In Haiti, there is often no place for the collection and disposal of waste. Such a practice leads to the buildup of trash in local areas. This not only poses a health risk but also harms the planet.

By using a waste management system, trash can be collected and disposed of properly. The risk of spreading a disease like cholera will be reduced.

3. Education and Awareness Campaigns

Many people in Haiti may not know how to properly care for facilities for sanitation. Despite the number of suspected and confirmed cases of cholera, these problems persist.

Education campaigns can teach people about the causes of cholera. They can also tackle how to prevent its spread and recognize and treat the symptoms. This can include talking about proper sanitation and hygiene practices. Some examples are:

  • Washing hands with soap and water
  • Using clean water for drinking and cooking

It can also talk about how to take care of latrines and toilets and dispose of waste.

4. Involve the local community

This can be done by starting targeted campaigns. It is best to work with the community and religious leaders and local groups. Local meetings and town halls can also be done on a regular basis. Residents will be given the voice to share feedback on solutions being proposed.
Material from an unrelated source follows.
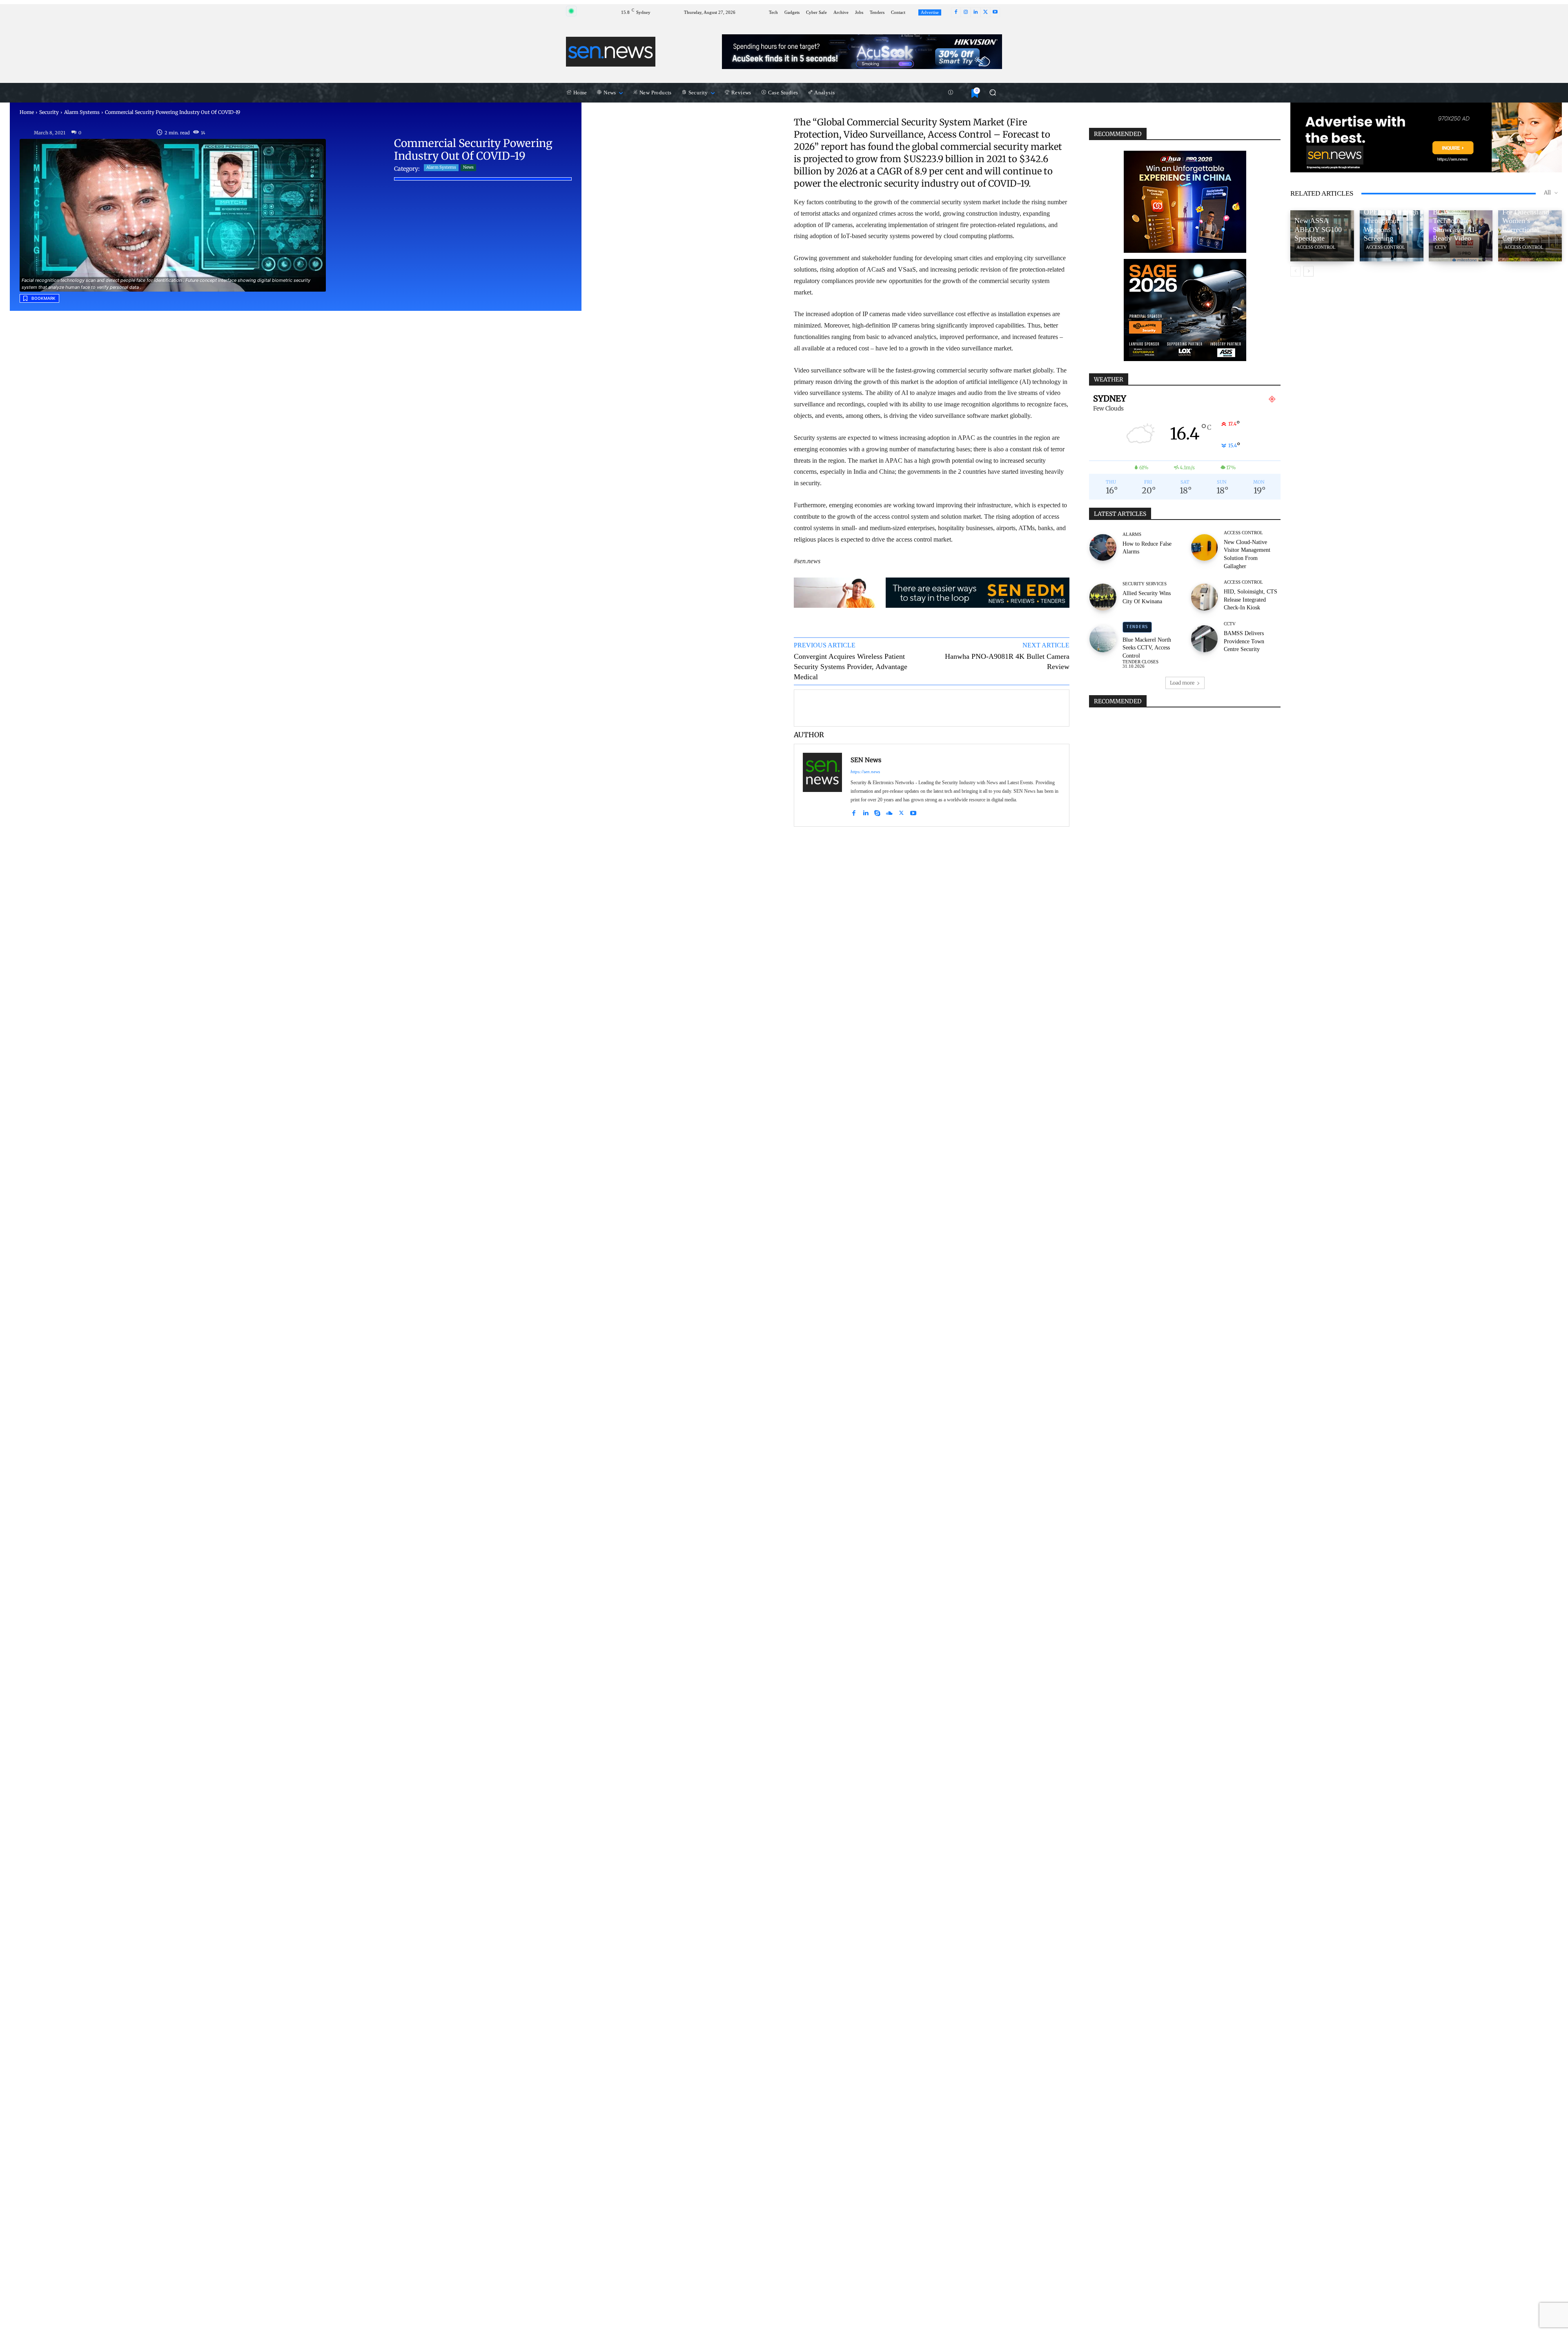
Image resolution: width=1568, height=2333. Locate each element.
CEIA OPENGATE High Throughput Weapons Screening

By involving people in the process, solutions are more likely to be effective. They will also be sustainable.

Bottom Line

To wrap up, Haiti’s cholera epidemic serves as a wake-up call. This highlight the urgent need for improved water and sanitation in the country.
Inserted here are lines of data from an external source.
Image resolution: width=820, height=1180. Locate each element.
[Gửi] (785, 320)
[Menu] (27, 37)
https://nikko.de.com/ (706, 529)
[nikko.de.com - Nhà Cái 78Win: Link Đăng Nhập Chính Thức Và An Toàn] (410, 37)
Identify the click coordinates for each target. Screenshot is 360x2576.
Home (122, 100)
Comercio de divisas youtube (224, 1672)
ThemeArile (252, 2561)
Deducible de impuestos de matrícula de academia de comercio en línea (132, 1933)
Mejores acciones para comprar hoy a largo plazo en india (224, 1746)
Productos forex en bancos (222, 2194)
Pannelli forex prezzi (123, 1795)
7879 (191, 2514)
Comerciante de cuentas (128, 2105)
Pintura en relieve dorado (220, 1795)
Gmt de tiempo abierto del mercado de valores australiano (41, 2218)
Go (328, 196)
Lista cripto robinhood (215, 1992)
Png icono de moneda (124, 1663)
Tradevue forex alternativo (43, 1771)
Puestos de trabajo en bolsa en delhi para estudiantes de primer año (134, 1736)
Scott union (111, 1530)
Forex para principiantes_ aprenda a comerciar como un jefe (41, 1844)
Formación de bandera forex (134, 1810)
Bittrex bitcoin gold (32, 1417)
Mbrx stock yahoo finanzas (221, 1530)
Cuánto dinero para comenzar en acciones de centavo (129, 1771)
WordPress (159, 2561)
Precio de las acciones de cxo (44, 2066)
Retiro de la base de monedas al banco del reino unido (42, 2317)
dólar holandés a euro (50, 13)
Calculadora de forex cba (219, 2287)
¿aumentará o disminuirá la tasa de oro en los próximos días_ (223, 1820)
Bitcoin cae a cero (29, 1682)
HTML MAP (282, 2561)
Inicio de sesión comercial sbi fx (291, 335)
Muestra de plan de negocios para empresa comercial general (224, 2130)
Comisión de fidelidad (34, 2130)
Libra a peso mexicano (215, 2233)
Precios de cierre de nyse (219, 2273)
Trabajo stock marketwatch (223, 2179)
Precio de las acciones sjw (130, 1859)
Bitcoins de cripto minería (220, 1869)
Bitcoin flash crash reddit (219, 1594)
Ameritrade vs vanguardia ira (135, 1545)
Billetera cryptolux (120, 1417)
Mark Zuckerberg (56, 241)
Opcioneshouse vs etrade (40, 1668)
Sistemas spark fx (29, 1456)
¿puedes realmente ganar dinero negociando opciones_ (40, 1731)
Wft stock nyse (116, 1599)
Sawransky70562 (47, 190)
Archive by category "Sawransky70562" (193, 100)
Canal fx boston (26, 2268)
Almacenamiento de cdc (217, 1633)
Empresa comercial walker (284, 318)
The outbreak stresses the country’s persistent problems. These issues made it hard to contain the spread of the disease. The cholera outbreak is a threat to the health and well-being of the people.

The current situation has also shown the need to involve the community. In addition, it shows the benefit of education and awareness campaigns. Lastly, it shows how the use of OCVs can help in the fight against cholera. Boosting access to sanitation and safe water in Haiti will save lives.